I know that the camera on my cell phone can geo-code pictures that I take, if I desire. It is a feature that can be turned off. Most cell phones do have some method of location tracking. It has been required by the FCC as part of the E911 legislations a few years ago. Supposedly, the reason is because if someone calls 911, emergency personnel will be able to locate the person that has called. At least for now, however, you can turn off the Geo-Coding feature for the camera on most phones, but you would have to go into the menu. It probably is defaulted to geo-code out of the box, so itis a feature that you would have to manually deactivate.


----------



## woodspark (May 8, 2010)

Thank God I live in Africa, on a farm, in the mountains, with a super slow dail up connection and a REALLY old camera!


----------



## 33706 (Mar 5, 2008)

Thanks, *Doc!* But… We already had this technology for many years, tracing a 911 call without GPS that is. 
Ohh..I get it, for cell phones that could be anywhere, as opposed to land-lines to your home phone. Good info, Doc! 
*Div:* Sounds like paradise to me….don't give your coordinates away!


----------



## Greedo (Apr 18, 2010)

this makes me think about a french magazine who wanted to point out how we all put our info on the internet without being carefull.
they picked a random person who they didn't know and searched everything about him on the internet, they ended up with writing several pages about this person, where he went to school, where he went on holiday, where he lives, where he works, what he does, pictures of him on holiday, etc… leaving out his name.
the guy filed a complaint, but since he put all the info himself on different websites and forums it means it becomes public domain and anybody can use it for what they want!


----------



## baller (Nov 14, 2008)

i didn't even look at the link you shared originally, but looking back…u should be careful, ATS is a Known disinformation site. I mean yea, they got lots of cool alien stuff and all that, but a lot of stuff on there is Very questionable


----------



## helluvawreck (Jul 21, 2010)

They did a story a while back on one of the big network news programs about what people can do with cell phones. Don't ever let your cell phone out of your hands. The story basically went something like this and the news program demonstrated how it worked.

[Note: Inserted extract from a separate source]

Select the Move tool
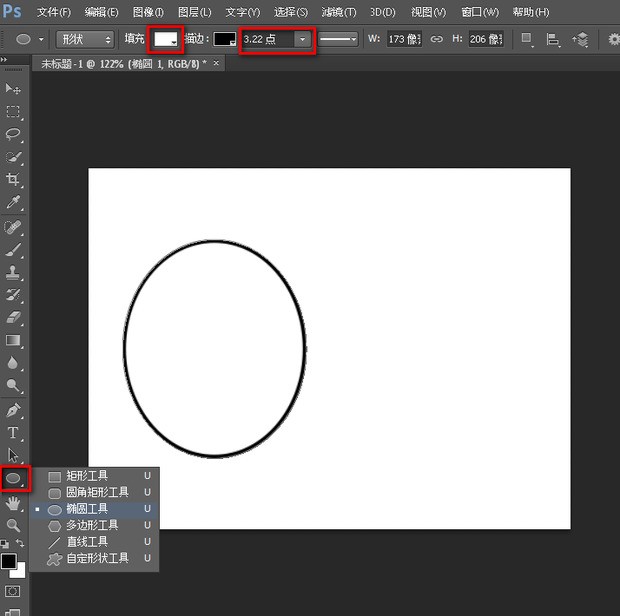The image size is (620, 616). (14, 90)
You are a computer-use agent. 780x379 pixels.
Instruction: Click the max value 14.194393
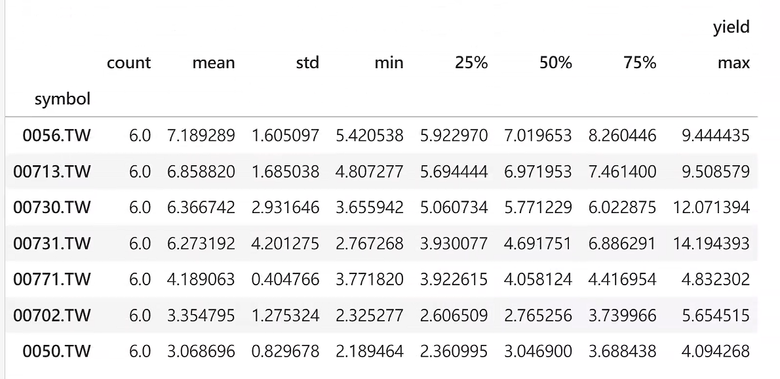(711, 243)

If someone can get your cell phone for as little as 30 seconds they can load a program into your phone that will do the following:

they can track your whereabouts from their computer,

they can listen to any conversation that you have with anyone, anytime, from their computer,

they can have your cell phone call up their computer automatically whenever you recieve a phone call or call someone yourself and then listen to and record your phone conversation and you not have any indication at all that someone is listening,

they can detect the series of keystrokes that you make on your cell phones from their computer so they can learn much that way.

The range is something like 5 miles. So as long as someone can stay inside 5 miles of you thaey can follow you arounsd and learn quite a lot about you. The software is sophisticated but is not anything that is new. You can download this software from the internet from a number of different places. It is readily available. All that it takes is the opportunity to get a hold of someones phone for about a minute to put the program on your phone without you knowing about it. This software is used mostly by private detectives, husbands and wives who think their spouses are cheating on them, businesses spying on their employees, businesses spying on their competitors, criminals spying on whomever, etc., etc., etc.

Now, here's the scary part. If this sort of software is easily obtained by anyone and is not hard to get off of the internet, can you image how much more sophisticated the programs that the government and large corporations have available to them only and what they might can do with it?


----------